The flashier a male is, a study has revealed, the more attractive a mate he is.
"Females typically use carotenoid colours to assess the quality of a potential mate, with more colourful males generally being regarded as the most attractive," said Dr Tom Pike of the University of Exeter.
Pike conducted the study using a stickback fish model.
"The major difference between stickleback vision and our own is that they can see ultraviolet light, which is invisible to humans. This may be important because carotenoids reflect ultraviolet light as well as the red, oranges and yellows that we can see," Pike said.
"The model tells us how much of the light reflected from a carotenoid signal is actually detected by a female and how this information might be processed by her brain, and so gives us exciting new insights into how females may use colour to choose the best mates," he added.

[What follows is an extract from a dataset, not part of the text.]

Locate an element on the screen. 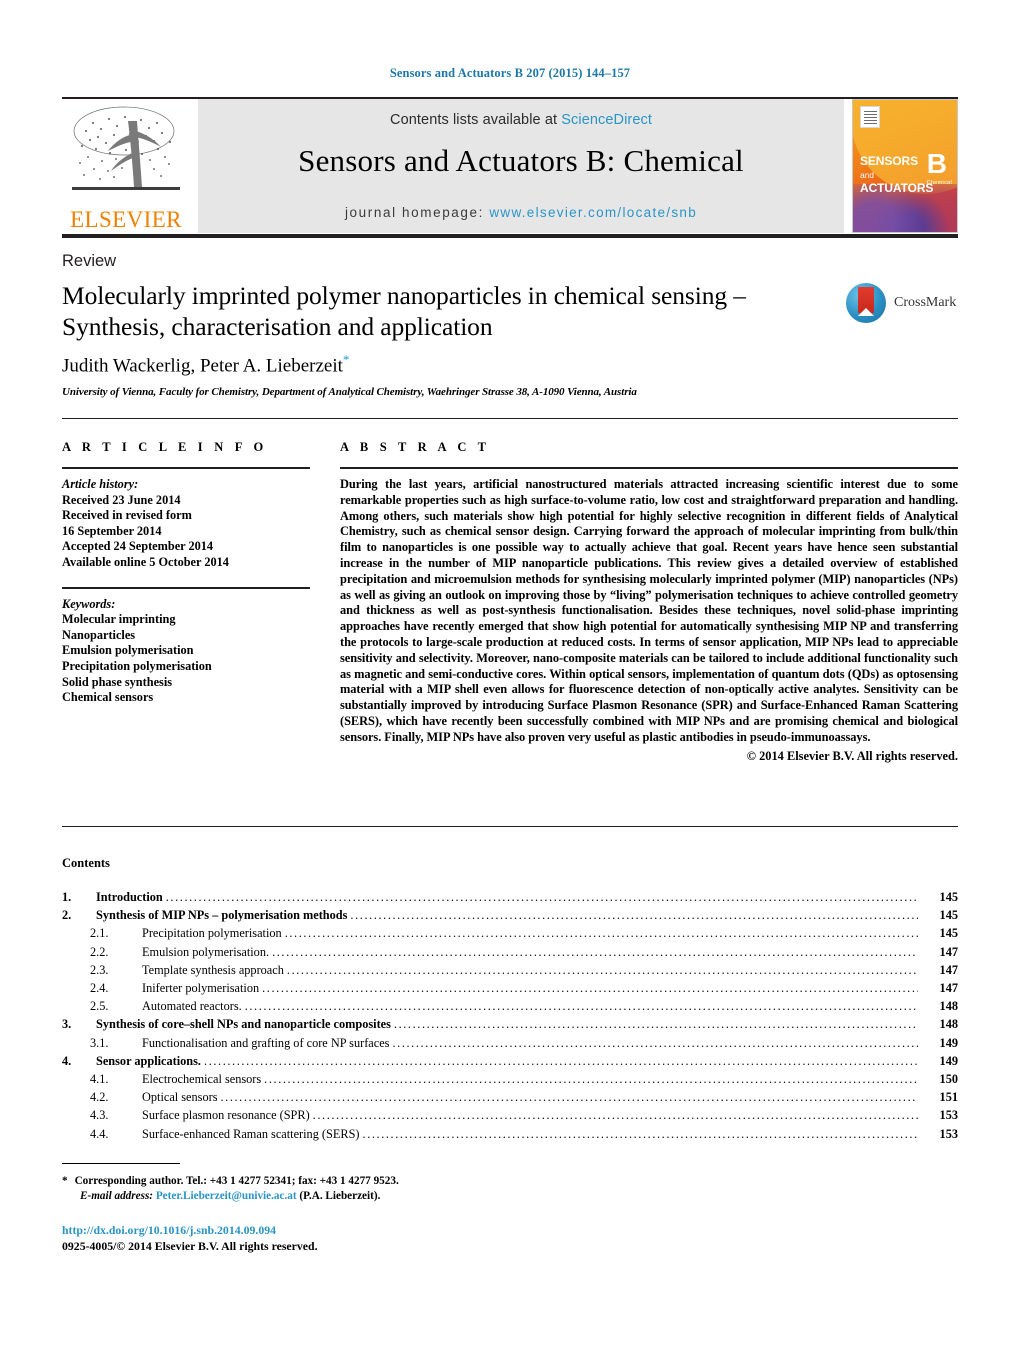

The model reveals that sticklebacks' visual system and coloration are extremely well co-adapted, and that females are surprisingly good at assessing the quantity of carotenoids a male is able to put in his signal.
The results will help ecologists get a better understanding of why carotenoid-based signals evolved in the first place, and provides insights into why males use the specific carotenoids they do.
"There are many carotenoids in the sticklebacks' diet, but males use only two of them for signalling; because the visual system evolved long before male coloration in this species, it suggests that males 'chose' to use those two carotenoids to make the most of what the female fish sees."